Practical feasibility demonstrated with real-world queries.

Results support development of efficient data integration systems.

Abstract

Data integration is the primary use case for knowledge graphs. However, integrated data are not typically graphs but come in different formats, for example, CSV, XML, or a relational database. Fa\c{c}ade-X is a recently proposed method for providing direct access to an open-ended set of data formats. The method includes a meta-model that specialises RDF to fit general data structures. This model allows to express SPARQL queries targeting data sources with those structures.
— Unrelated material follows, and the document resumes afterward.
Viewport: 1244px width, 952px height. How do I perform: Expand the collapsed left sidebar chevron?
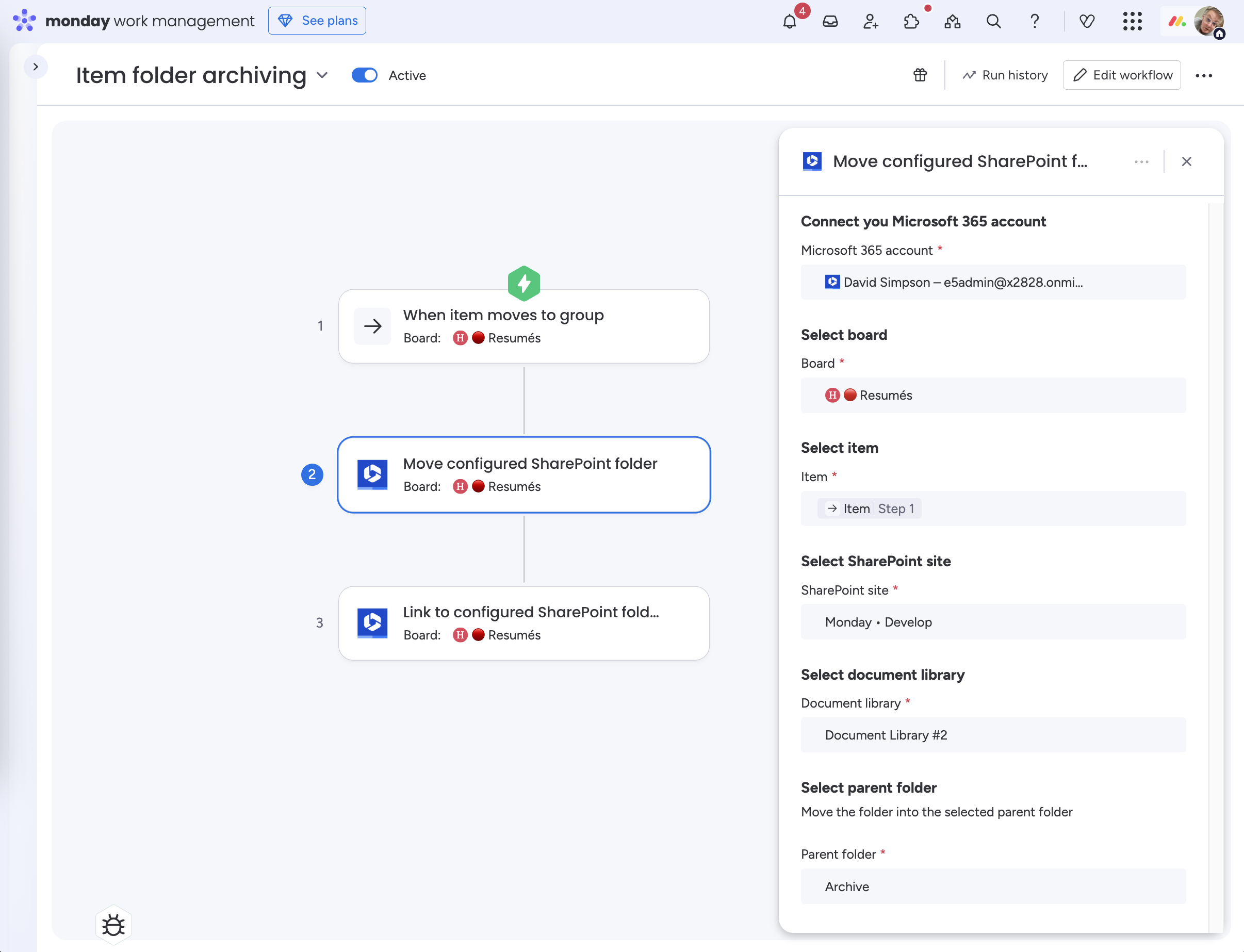click(x=35, y=67)
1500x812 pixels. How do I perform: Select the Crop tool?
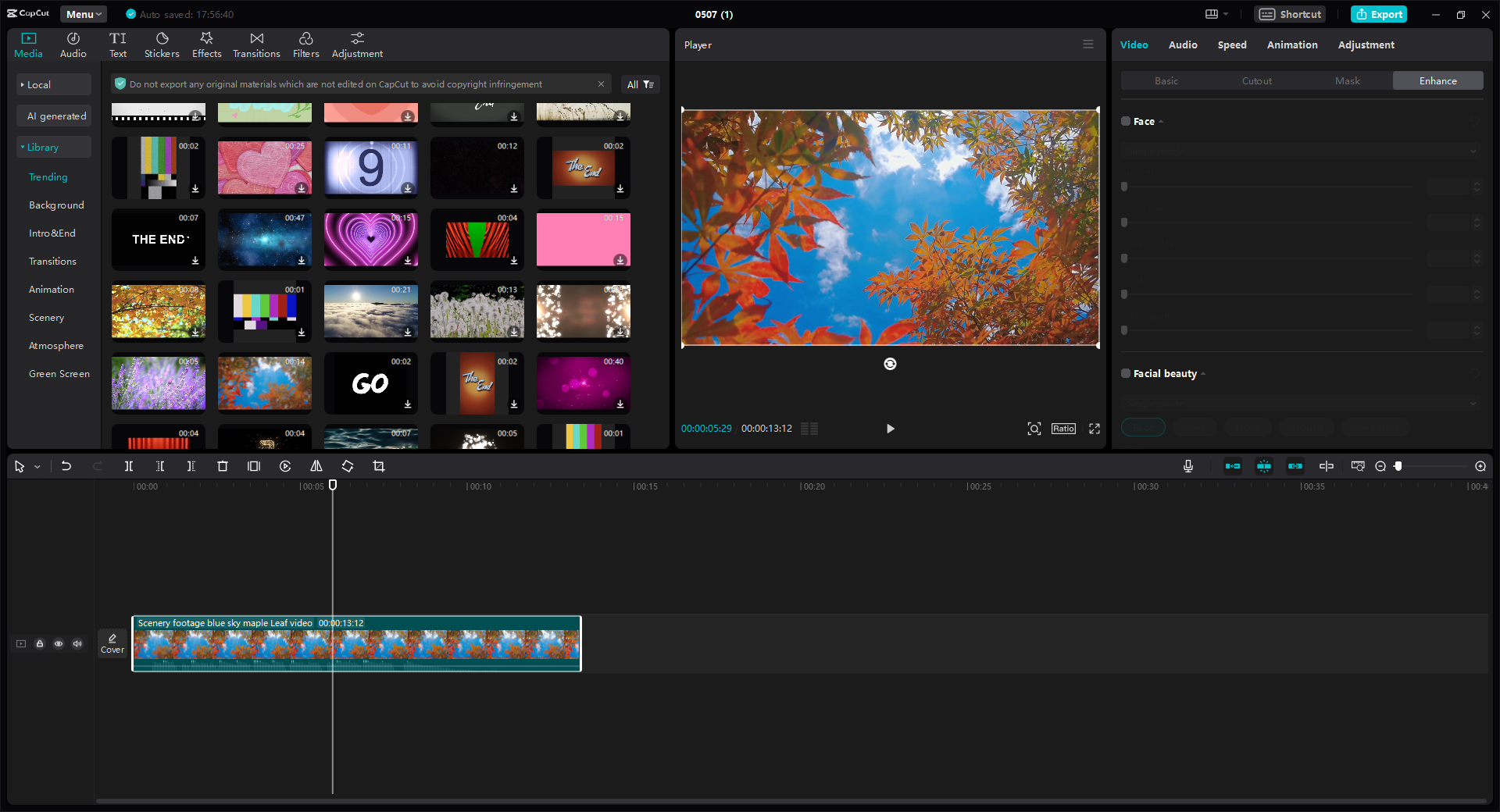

Previous work formalised Fa\c{c}ade-X and demonstrated how it can theoretically represent any format expressible with a context-free grammar, as well as the relational model. A reference implementation, SPARQL Anything, demonstrates the feasibility of the approach in practice. It is noteworthy that Fa\c{c}ade-X utilises a fraction of RDF, and, consequently, not all SPARQL queries yield a solution (i.e. are satisfiable) when evaluated over a Fa\c{c}ade-X graph. In this article, we consolidate Fa\c{c}ade-X, and we study the satisfiability of basic graph patterns. The theory is accompanied by an algorithm for deciding the satisfiability of basic graph patterns on Fa\c{c}ade-X data sources. Furthermore, we provide extensive experiments with a proof-of-concept implementation, demonstrating practical feasibility, including with real-world queries. Our results pave the way for studying query execution strategies for Fa\c{c}ade-X data access with SPARQL and supporting developers to build more efficient data integration systems for knowledge graphs.